My Turn: $7.25 an hour? That’s absurd!
The minimum wage debate rages every year or two. Presently, New Hampshire relies on the federal minimum wage. To a Republican like me, this makes no sense.
The same federal law is not suited for California, Mississippi, Alaska, Hawaii and New Hampshire. Republican philosophy holds the states as laboratories that engage in innovation in all areas. They also compete with one another for all that they deem good: an educated population, prosperity, increased commerce, new inventions and discoveries.
The present minimum wage – $7.25 per hour – is absurd for our state. I am not a fan of governing by popularity. The majority can be wrong and often is. The polls always favor an increase in minimum wage, even when it might not be sound economic policy. The better guide for a leader is science, history and true figures. Today, these considerations severely undermine the validity of the present minimum wage policy.
It is bad for our economy, our people, tax base and commercial development. No minimum-wage earner can survive on her salary. Tens of thousands of children receive benefits which subsidizes the parents’ dependence on the minimum wage. The Earned Income Credit is yet another goofball subsidy. Under this scheme if a wage earner does not have to pay taxes, he or she will get a check from the IRS for having worked. There are at least a dozen methods of diverting tax dollars from mostly the middle class to the lower economic class, because their wages are insufficient to survive.

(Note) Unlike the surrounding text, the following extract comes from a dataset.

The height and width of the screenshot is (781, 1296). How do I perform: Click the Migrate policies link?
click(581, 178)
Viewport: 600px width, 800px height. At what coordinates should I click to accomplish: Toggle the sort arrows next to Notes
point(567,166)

During the last debate on the minimum wage, when I served in the New Hampshire House, I spoke in favor of a modest, graduated increase. For that I was demonized, called a stray dog, a backstabber, Judas and more.

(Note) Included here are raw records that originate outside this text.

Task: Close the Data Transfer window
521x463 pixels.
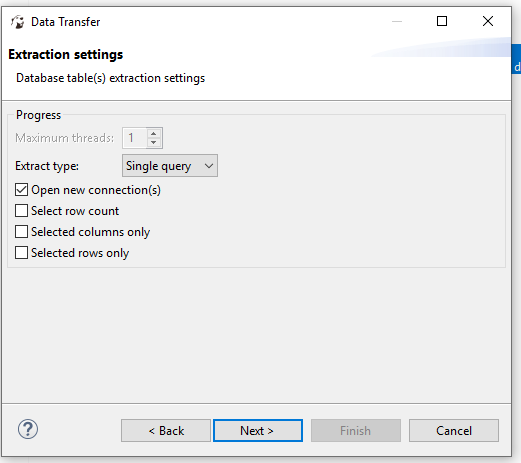Action: pyautogui.click(x=488, y=21)
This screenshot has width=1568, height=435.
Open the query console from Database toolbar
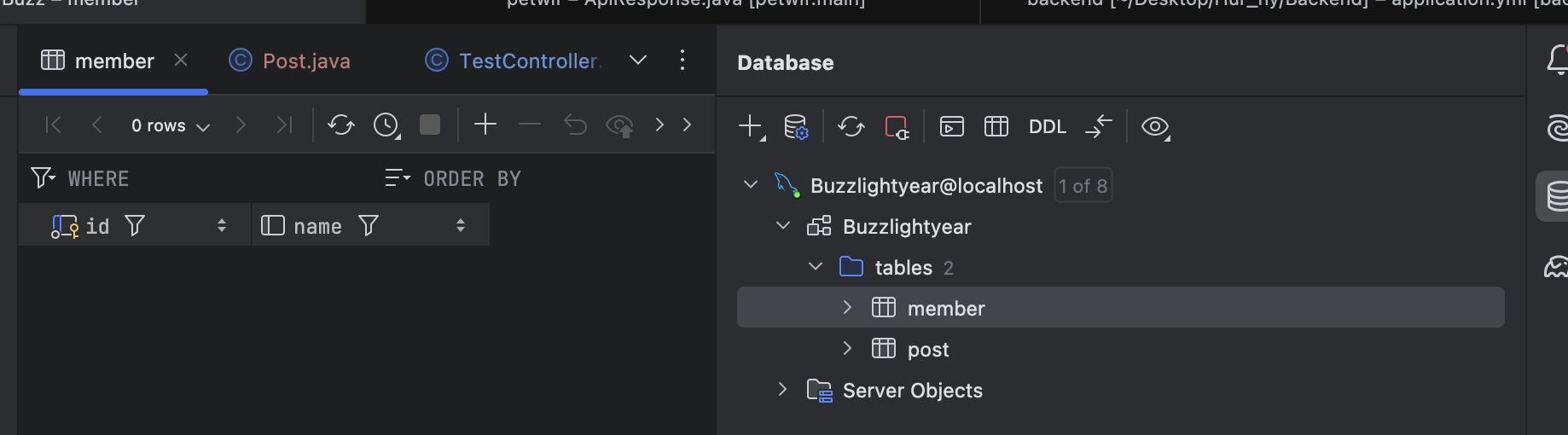[x=951, y=127]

Empowering people not to depend on the government and get a fair wage for the fruits of their labor is basic common sense.

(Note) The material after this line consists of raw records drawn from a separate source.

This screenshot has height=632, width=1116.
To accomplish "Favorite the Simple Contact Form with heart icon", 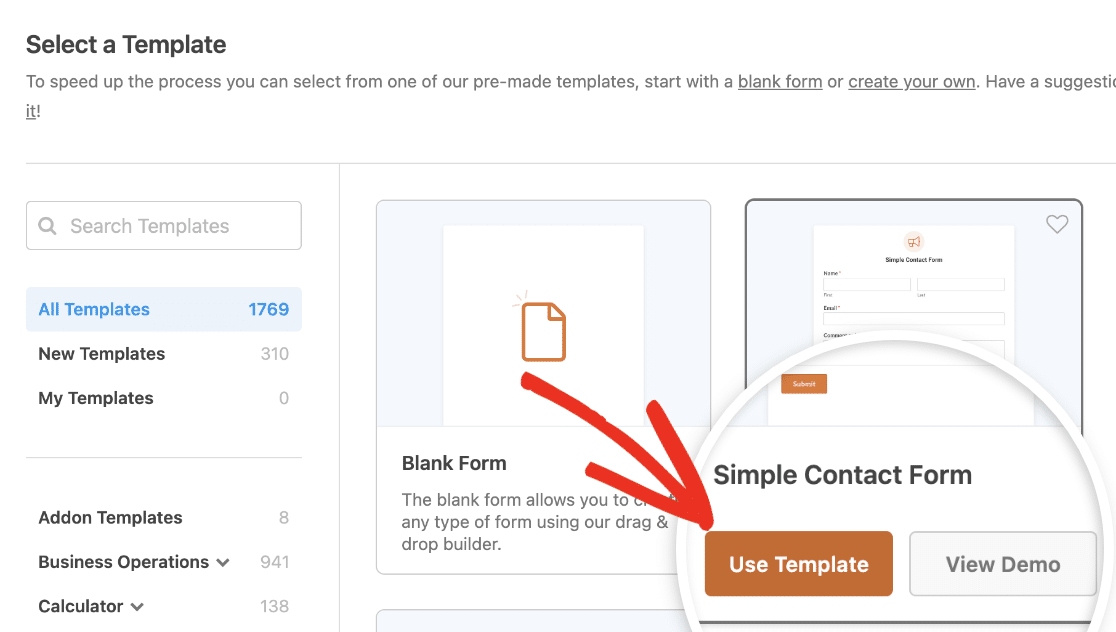I will click(x=1057, y=225).
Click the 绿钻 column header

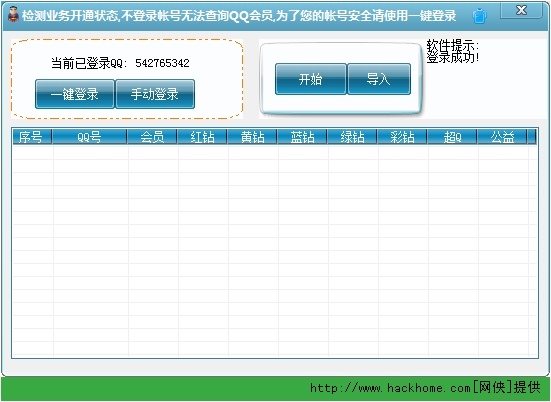click(352, 137)
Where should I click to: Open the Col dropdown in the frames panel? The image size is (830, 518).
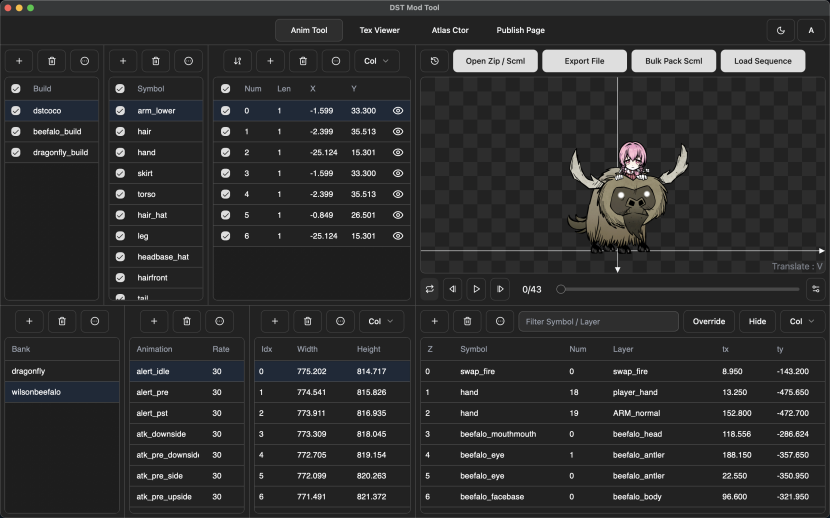pyautogui.click(x=377, y=61)
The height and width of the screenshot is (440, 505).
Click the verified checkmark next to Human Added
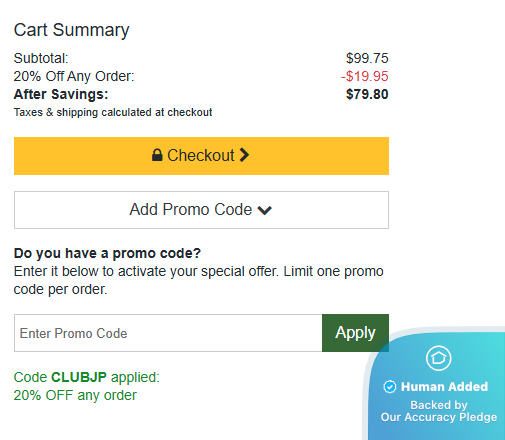point(390,387)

Compare today’s minimum wage to the 1960s, using productivity, buying power or income divergence. According to these scientific measurements, the minimum wage should be between $22.75 and $33.25. These numbers are too high for a sudden or even a graduated target. Today’s economy is more skill- and knowledge-driven. Also, the inflationary impact would be unsustainable. However, a $1.50 increase would raise the final product price by a nickel for every $10. That is absorbable.
The increase would have a negligible temporary increase in unemployment. That is, negligible unless you are one being laid off. We can manage that by creating artificial temporary jobs, most desirably in partnership with private entities, until the adjustment. As of today, the working lower economic class has less buying power, is more productive, and lives in greater disparity with other classes, than in the 1960s.
(Tony Soltani, a former state representative, lives in Epsom.)